The tar sands produce about 1.3 million barrels of oil per day. They consume about one-quarter of Alberta's water supply to do so. Increasing production to 3 million barrels per day--which is already being projected--will require far more water and far more natural gas. Natural gas is in decline in Canada though more may become available if pipelines are brought from Alaska or the MacKenzie Delta in Canada's Northwest Territories, both of which have large natural gas resources. Alternatively, nuclear power plants could be built to provide the needed heat and hydrogen (through electrolysis of water).
Whatever path is chosen, huge investments would be called for, so financing becomes yet another bottleneck. Yes, the presumed reserves in the tar sands do rival those of Saudi Arabia, but it's not clear that they will ever be produced at so voluminous a rate.
Oil shale is another often touted major new source of oil. The resource estimates run up to 2.9 trillion barrels in place worldwide with 750 billion barrels in the United States alone. The total is more than twice all the known oil reserves in the world today. But as of yet, there is no commercial production. Methods tried so far require enormous amounts of energy to cook the shale to extract the hydrocarbons. What is extracted is not oil, but kerogen, an immature form of oil which must be further heated and then combined with hydrogen to get something equivalent to what we call crude oil. The source of the hydrogen? Either natural gas or electrolysis of water. Water is another key ingredient in the process, not primarily for its hydrogen content, but rather for other processing tasks. On the Colorado plateau, however, where the lion's share of the world's oil shale is found, there is precious little water to spare.
So tenuous is the future of oil shale that even the ever optimistic U. S. Energy Information Administration believes it will only contribute 140,000 barrels per day of production by 2030 out of a total expected U. S. daily consumption of 22.8 million barrels of liquid fuels.
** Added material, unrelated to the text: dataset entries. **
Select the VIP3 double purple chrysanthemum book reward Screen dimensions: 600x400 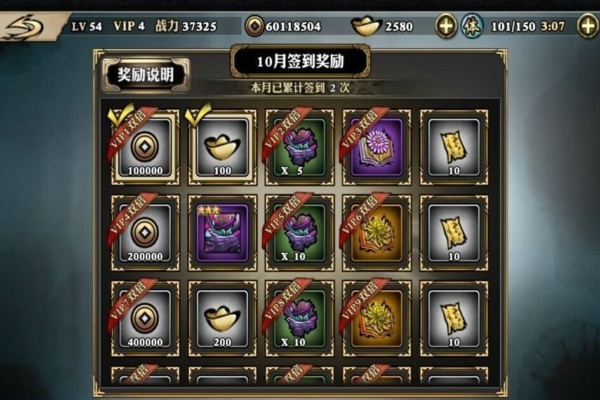click(x=377, y=147)
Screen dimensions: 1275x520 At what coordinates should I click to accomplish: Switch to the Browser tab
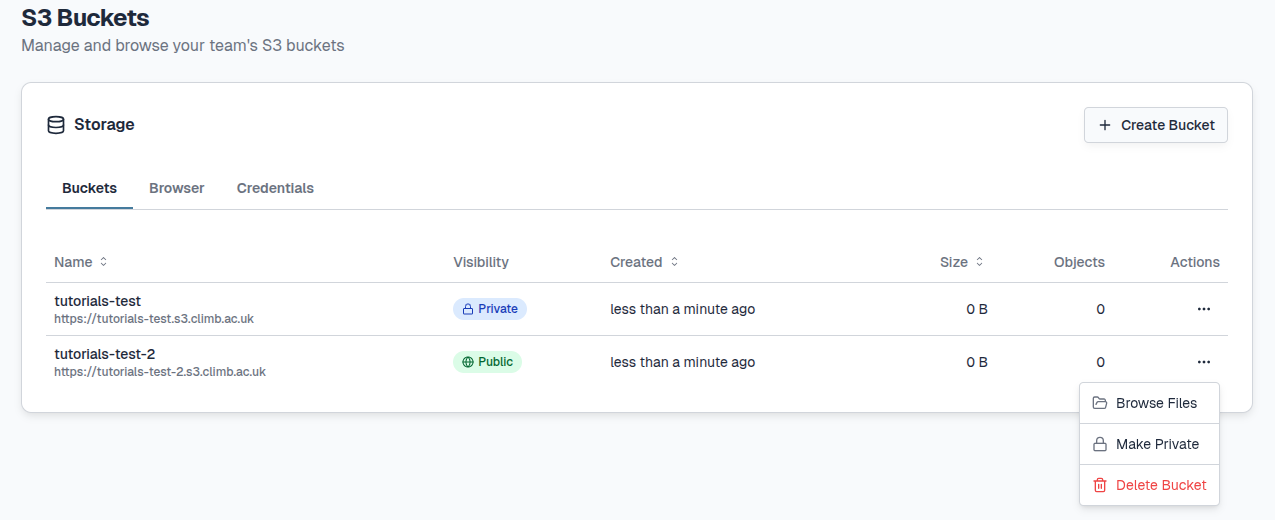tap(176, 188)
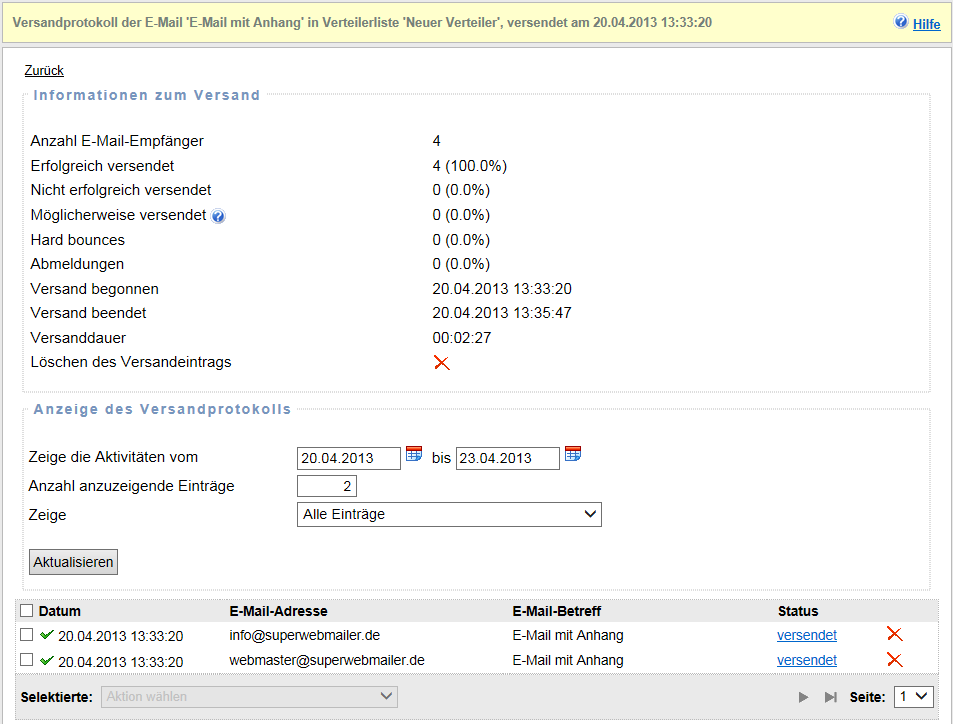Open the Hilfe link
Viewport: 953px width, 724px height.
click(x=926, y=24)
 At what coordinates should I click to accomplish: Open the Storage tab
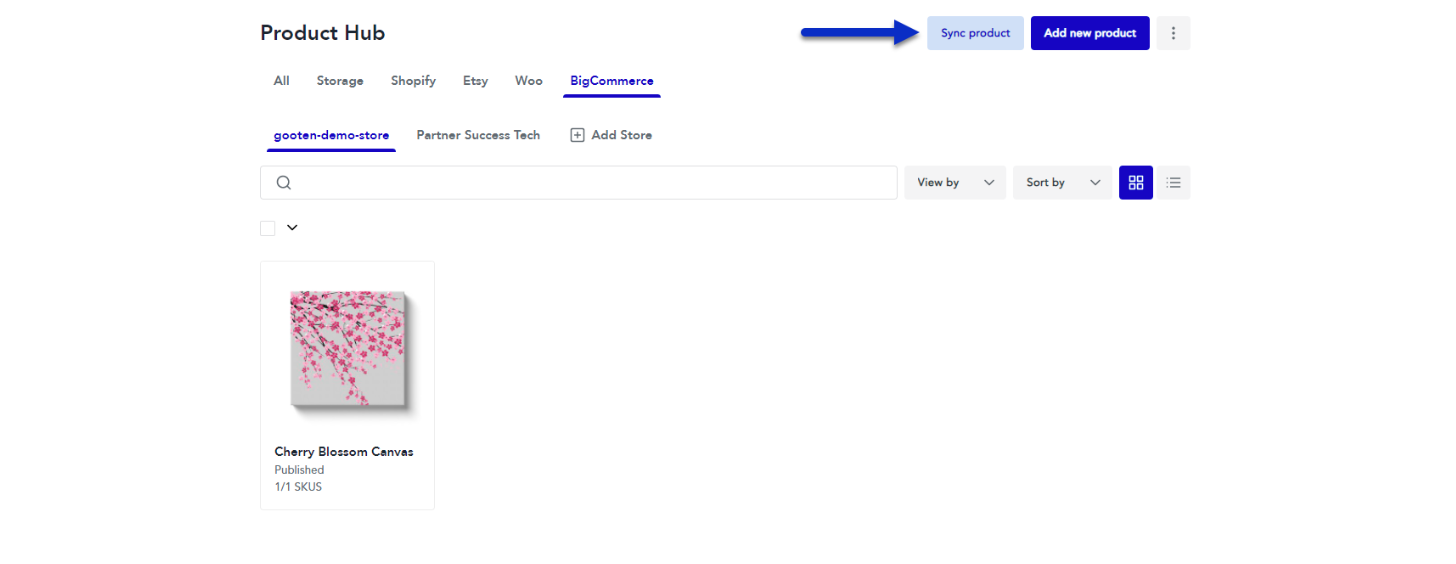tap(340, 81)
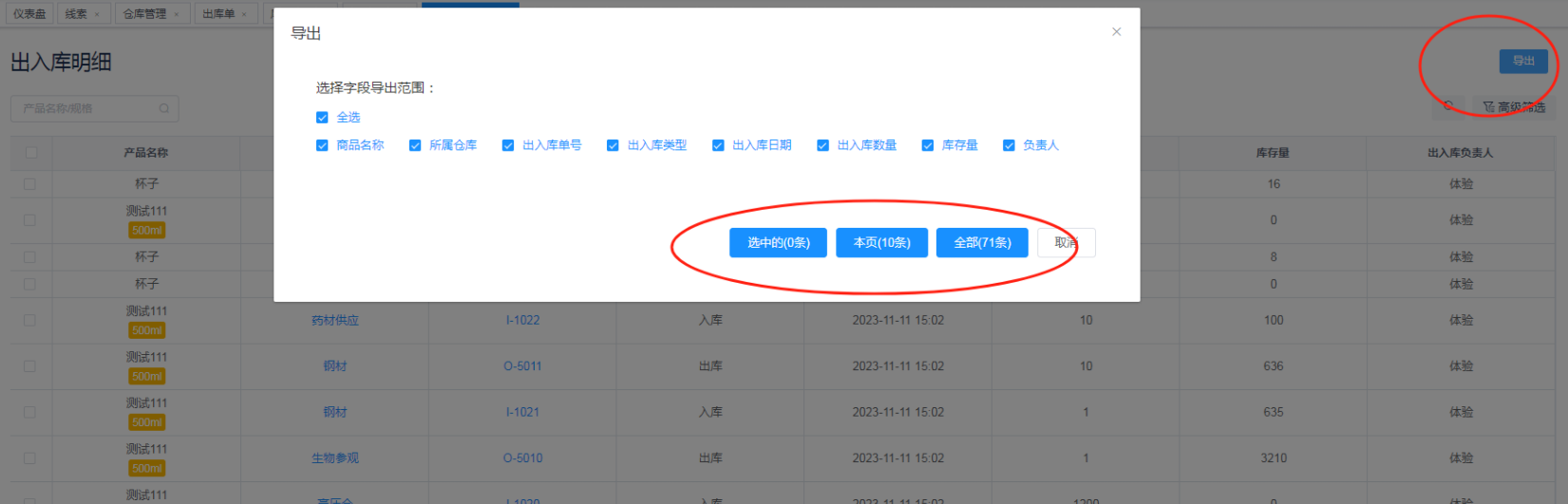Open the I-1022 order number link
The width and height of the screenshot is (1568, 504).
[522, 321]
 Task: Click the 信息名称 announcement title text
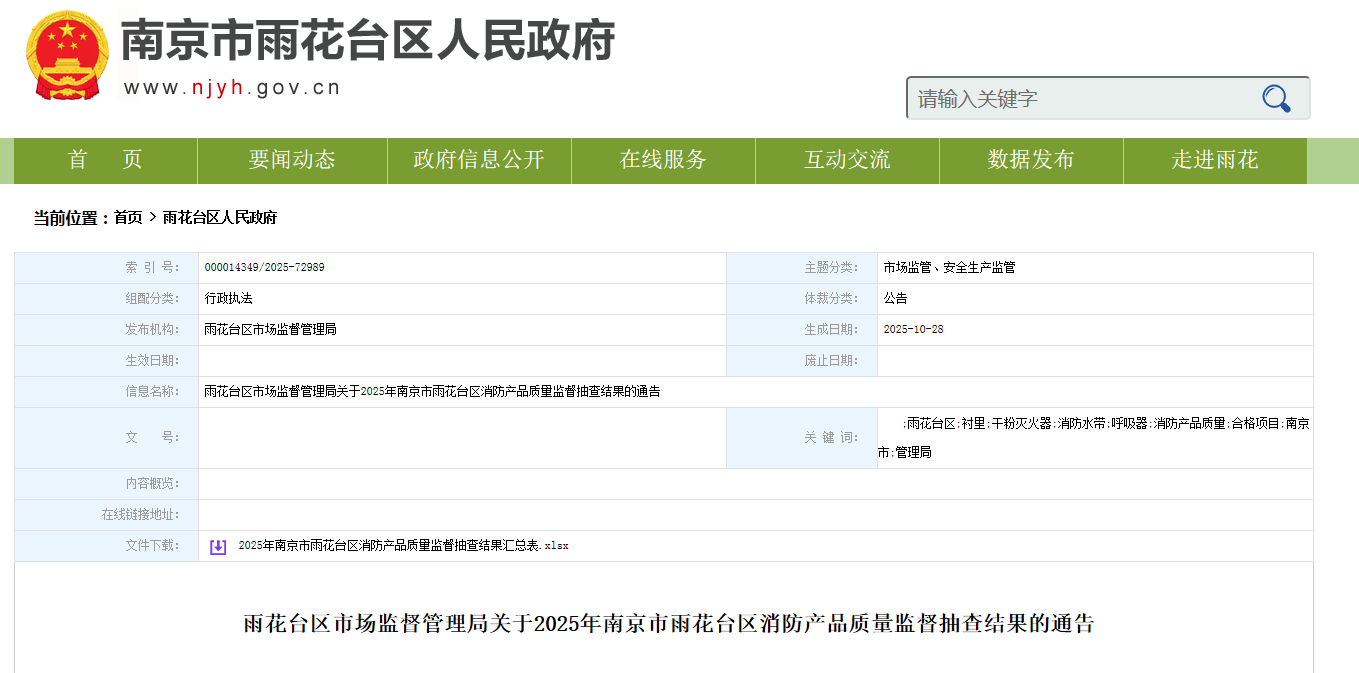click(432, 392)
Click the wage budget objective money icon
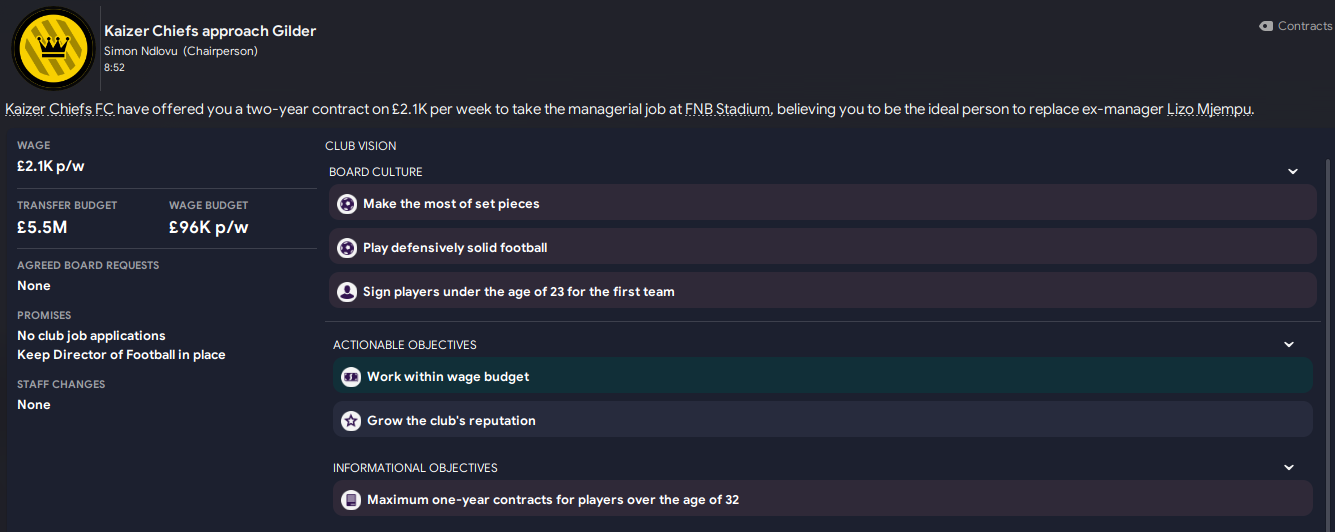1335x532 pixels. click(x=351, y=377)
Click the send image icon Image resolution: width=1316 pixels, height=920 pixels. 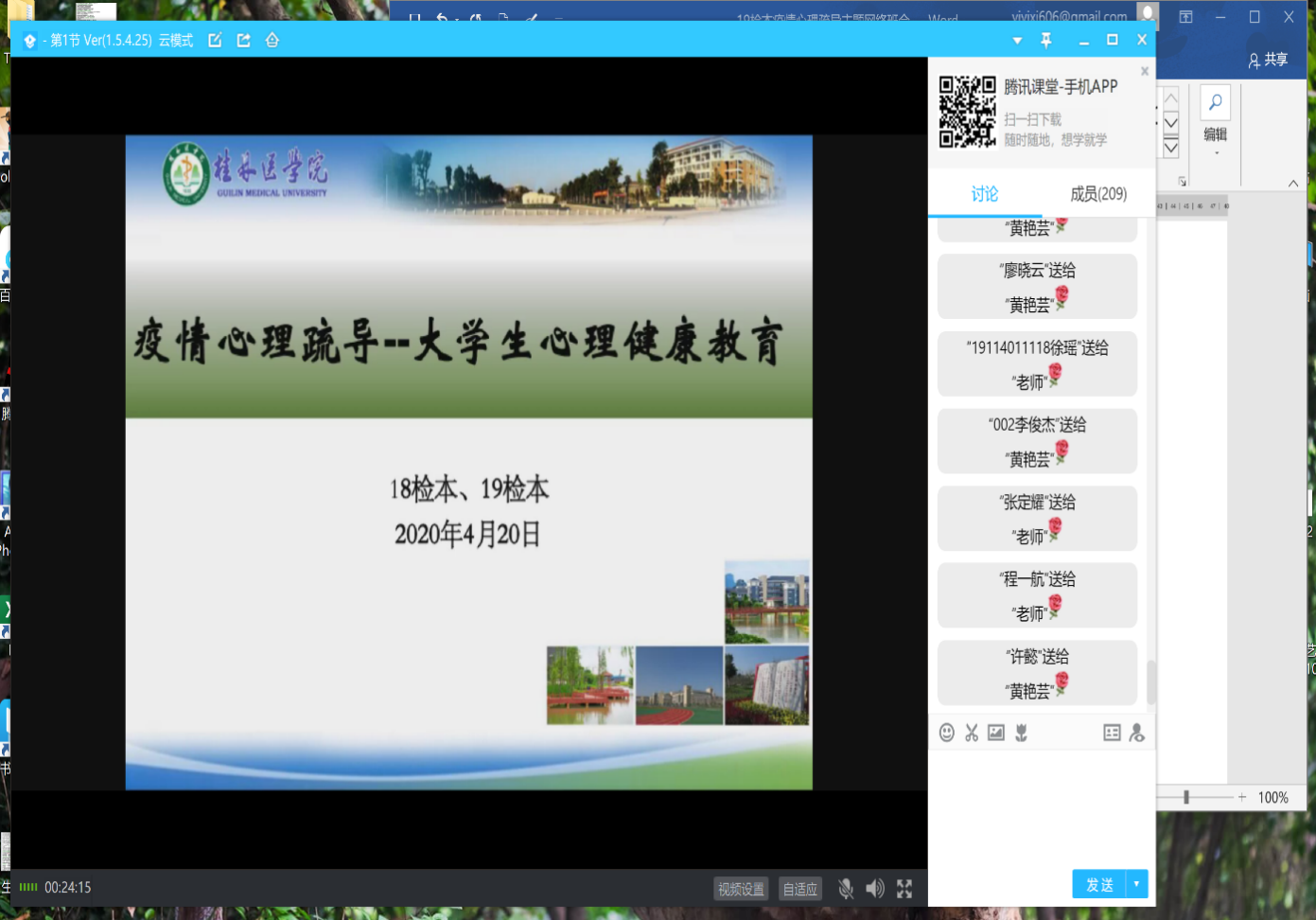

Finally, there is natural gas from shale. There are huge resources in the shale layers of the Earth under the United States. And recently, drillers have had exceptional success using hydraulic fracturing to increase well flow from these shales. This has been a key advance in making this resource economical to produce. But, while the flow rates are high, they only persist at high rates for a year or two and then fall down to a very marginal level. That means that drillers will have to drill furiously both to replace depleting shale gas wells and add additional capacity if the aim is to grow the rate of production.
These requirements suggest several bottlenecks. Will there be enough drilling equipment and trained personnel to keep up with the ever-increasing rate of drilling needed to grow supplies from shale fields? Will pollution related to hydraulic fracturing limit how much of the resource can be exploited? And, will the necessary financing be available both to create the drilling and production infrastructure and to train the needed personnel?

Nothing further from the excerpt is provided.